Hükümetin Dersim samimiyetsizliği kendini bir kez daha açığa vurdu. Kültür Bakanlığı katliamı anlatan belgesele izin vermedi
Devletin Dersim sorununa ilişkin inkar refleksi sürüyor. Bunun son kanıtı ise Kültür Bakanlığı’nın Çayan Demirel’in “Dersim 38” belgeseline ilişkin tutumu. Bakanlık belgeselin kamuya açık yerde gösterilmesi için gerekli “Eser İşletme Belgesi”ni vermedi. Bakanlığın gerekçesi ise ilginç: “Kamu düzeni, genel ahlak, küçüklerin ve gençlerin ruh beden sağlığının koruması, insan onuruna uygunluk ve anayasada bulunan diğer ilkeler.”

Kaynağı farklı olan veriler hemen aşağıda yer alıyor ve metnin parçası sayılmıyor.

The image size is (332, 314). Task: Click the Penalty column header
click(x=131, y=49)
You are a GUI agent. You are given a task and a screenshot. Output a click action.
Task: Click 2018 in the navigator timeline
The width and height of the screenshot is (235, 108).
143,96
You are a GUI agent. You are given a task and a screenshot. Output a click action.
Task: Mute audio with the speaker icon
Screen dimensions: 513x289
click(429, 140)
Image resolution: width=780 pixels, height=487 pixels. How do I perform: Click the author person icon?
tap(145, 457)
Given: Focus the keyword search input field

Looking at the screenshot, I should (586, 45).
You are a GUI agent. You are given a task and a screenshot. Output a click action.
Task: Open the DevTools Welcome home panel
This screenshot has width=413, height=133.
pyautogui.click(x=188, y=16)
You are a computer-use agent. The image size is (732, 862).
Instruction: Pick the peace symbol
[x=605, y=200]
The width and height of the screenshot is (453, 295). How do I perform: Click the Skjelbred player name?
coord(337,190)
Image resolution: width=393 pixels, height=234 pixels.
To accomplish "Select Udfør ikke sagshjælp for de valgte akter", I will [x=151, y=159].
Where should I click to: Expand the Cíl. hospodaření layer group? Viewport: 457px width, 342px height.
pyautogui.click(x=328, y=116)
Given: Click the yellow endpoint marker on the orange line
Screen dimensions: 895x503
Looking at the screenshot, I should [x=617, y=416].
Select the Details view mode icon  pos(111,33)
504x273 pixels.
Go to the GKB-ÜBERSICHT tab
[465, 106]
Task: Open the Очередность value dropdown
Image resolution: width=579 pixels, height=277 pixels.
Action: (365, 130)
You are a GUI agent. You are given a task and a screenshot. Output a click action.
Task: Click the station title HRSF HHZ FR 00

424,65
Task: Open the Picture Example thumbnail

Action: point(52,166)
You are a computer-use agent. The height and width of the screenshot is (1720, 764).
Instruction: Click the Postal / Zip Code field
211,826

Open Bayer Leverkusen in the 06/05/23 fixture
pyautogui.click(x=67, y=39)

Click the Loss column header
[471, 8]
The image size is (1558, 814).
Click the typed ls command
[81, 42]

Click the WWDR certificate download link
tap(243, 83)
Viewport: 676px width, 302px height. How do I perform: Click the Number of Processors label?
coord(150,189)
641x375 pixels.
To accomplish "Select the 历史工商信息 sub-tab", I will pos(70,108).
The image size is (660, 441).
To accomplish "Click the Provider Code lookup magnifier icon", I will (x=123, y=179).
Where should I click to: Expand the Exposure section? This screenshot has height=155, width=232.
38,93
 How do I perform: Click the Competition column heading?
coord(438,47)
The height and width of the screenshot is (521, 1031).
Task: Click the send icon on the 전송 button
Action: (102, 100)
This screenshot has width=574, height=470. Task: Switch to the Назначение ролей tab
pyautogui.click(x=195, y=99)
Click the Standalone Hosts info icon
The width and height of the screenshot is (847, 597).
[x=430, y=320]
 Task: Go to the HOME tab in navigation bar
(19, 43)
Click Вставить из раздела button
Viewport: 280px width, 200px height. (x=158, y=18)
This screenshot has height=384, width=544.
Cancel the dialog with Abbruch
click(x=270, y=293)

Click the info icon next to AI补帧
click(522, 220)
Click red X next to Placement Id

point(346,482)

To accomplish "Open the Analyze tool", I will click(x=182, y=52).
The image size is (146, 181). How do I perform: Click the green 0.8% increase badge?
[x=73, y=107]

Devletin Dersim ‘Kültür’süzlüğü
Başbakan’ın “yüksek maneviyatının” sonucunda ortaya çıkan Dersim özrünün ardından, Dersim tartışmaları gündemdeki yerini koruyor. Dersim’e ilişkin sürekli belgelerden bahsedilirken katliamı yaşamış ve hâlâ hayatta olan tanıklıklar ise gözmezden gelinmiş durumda. Çayan Demirel’in “Dersim 38” belgeseli ise tam da bu ikiyüzlülüğü deşifre ediyor. Herkesin “büyük bir vicdan muhasebesiyle” bakarak gördüğü Dersim Katliamın’ı anlatan “Dersim 38”, bütün bu retorik sanatını boşa çıkararak izleyenleri gerçeklerle yüzleştirmeye devam ediyor. Yaşanmış tanıklar üzerinden gerçekliği anlatan filmin bu özelliği Kültür Bakanlığı’nın hemen harekete geçmesine neden oldu. Demirel, filmin kamuya açık yerlerde gösterilmesi için alınması zorunlu “Eser İşletme Belgesi” için Bakanlığa başvurduğunda Bakanlık tarihsel refleksini göstererek belgeyi vermedi. Gerekçesini de “Kamu düzeni, genel ahlak, küçüklerin ve gençlerin ruh beden sağlığının koruması, insan onuruna uygunluk ve anayasada bulunan diğer ilkeler” olarak gösterdi. Bu kararın ardından devletin kolluk güçleri de bu filmin çeşitli festivallerde gösterilmesini engelledi ve engellemeye de devam ediyor.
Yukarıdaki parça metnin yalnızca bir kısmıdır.